Luca Caragiale between pianist Cella Delavrancea and writer Panait Istrati. Photograph taken in Berlin, 1911 or 1912.
Born(1893-07-03)3 July 1893
Died7 June 1921(1921-06-07) (aged 27)
Occupationpoet, novelist, translator, civil servant
NationalityRomanian
Period1916–1921
Genreexperimental literature, erotic literature, free verse, lyric poetry, ballade, madrigal, rondel, villanelle, collaborative fiction, memoir
Literary movementSymbolism, Parnassianism, modernism, avant-garde

Luca Ion Caragiale (Romanian pronunciation: [ˈluka iˈon karaˈdʒjale]; 3 July 1893 – 7 June 1921), also known as Luki, Luchi or Luky Caragiale, was a Romanian poet, novelist and translator, whose contributions were a synthesis of Symbolism, Parnassianism and modernist literature. His career, cut short by pneumonia, mostly produced lyric poetry with cosmopolitan characteristics, distinct preferences for neologisms and archaisms, and willing treatment of kitsch as a poetic subject. These subjects were explored in various poetic forms, ranging from the conventionalism of formes fixes, some of which were by then obsolete, to the rebellious adoption of free verse. His poetry earned posthumous critical attention and was ultimately collected in a 1972 edition, but sparked debates among literary historians about the author's contextual importance.

**REQUIRED ACTION 1:**
Say whether each statement agrees with the text on Luca Caragiale, answering yes or no and quoting the words of the text that decide it.
(a) Caragiale's career was cut short by pneumonia.
(b) Caragiale avoided free verse.
(c) Caragiale was also known as Luki.
**REQUIRED ACTION 2:**
Answer these questions from the text on Luca Caragiale.
(a) Who stands on either side of Caragiale in the photograph?
(b) In what year was his poetry collected in an edition?
(c) What did his career mostly produce?
**REQUIRED ACTION 3:** Pick up the text on Luca Caragiale from its last sentence and carry it on.

**RECORDS:**
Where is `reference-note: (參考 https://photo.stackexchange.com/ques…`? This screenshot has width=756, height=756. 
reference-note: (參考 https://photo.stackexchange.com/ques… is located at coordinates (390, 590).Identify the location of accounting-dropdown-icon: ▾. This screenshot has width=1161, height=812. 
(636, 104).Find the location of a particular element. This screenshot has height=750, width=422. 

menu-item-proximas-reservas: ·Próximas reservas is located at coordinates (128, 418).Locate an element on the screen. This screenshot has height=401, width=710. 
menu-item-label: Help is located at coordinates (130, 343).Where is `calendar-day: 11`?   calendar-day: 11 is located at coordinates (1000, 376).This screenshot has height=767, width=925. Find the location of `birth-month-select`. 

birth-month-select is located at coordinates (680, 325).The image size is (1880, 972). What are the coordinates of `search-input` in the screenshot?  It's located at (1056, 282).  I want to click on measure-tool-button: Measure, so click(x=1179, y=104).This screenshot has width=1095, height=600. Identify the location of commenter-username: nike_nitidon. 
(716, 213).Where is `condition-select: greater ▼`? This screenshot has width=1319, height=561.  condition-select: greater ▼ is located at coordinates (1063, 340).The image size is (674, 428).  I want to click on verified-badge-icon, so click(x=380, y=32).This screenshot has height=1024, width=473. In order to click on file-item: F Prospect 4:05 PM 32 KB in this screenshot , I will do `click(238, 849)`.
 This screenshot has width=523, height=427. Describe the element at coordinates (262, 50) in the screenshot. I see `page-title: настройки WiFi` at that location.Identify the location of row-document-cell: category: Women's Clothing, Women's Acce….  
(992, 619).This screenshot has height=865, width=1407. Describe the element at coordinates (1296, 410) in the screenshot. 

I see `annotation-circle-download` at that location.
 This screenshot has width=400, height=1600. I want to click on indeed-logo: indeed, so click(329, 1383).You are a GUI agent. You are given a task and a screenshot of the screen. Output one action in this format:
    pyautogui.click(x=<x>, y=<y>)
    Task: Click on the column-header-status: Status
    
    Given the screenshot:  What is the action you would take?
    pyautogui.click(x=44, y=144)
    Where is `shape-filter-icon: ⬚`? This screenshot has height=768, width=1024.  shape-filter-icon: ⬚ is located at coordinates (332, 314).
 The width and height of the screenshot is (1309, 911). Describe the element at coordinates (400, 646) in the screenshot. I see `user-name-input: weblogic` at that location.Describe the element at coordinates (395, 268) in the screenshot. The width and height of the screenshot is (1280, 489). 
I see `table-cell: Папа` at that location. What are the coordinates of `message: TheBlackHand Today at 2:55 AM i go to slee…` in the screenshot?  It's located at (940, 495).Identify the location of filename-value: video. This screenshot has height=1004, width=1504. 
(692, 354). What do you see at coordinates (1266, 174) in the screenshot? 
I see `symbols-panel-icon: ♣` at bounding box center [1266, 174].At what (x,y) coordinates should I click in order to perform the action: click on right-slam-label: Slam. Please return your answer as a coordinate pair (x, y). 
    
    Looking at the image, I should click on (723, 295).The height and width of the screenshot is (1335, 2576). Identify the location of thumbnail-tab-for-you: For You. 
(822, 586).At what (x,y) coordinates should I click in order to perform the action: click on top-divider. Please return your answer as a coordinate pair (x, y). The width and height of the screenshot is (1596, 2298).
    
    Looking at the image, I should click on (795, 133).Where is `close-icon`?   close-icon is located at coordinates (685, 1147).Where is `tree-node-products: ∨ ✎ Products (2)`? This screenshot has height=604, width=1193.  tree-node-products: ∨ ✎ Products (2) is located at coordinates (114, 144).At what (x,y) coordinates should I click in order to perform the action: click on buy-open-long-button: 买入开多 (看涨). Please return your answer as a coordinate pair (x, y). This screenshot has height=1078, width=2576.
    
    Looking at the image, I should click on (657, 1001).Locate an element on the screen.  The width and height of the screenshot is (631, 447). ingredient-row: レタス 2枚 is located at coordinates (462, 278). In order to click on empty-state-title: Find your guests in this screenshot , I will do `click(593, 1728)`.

**EXPECTED OUTPUT 1:**
(a) Yes: "His career, cut short by pneumonia"
(b) No: "to the rebellious adoption of free verse"
(c) Yes: "also known as Luki, Luchi or Luky Caragiale"

**EXPECTED OUTPUT 2:**
(a) Pianist Cella Delavrancea and writer Panait Istrati
(b) 1972
(c) Lyric poetry with cosmopolitan characteristics

**EXPECTED OUTPUT 3:**
The son of dramatist Ion Luca Caragiale and the half-brother of writer Mateiu Caragiale, Luca also became the son-in-law of communist militant Alexandru Dobrogeanu-Gherea. It was with Alexandru's brother, philosopher Ionel Gherea, that Luca wrote his work of collaborative fiction and sole novel. Titled Nevinovățiile viclene ("The Cunning Naïvetés"), it created controversy with its portrayal of adolescent love. Here and in his various modernist poems, Caragiale made a point of questioning established perceptions of love and romance.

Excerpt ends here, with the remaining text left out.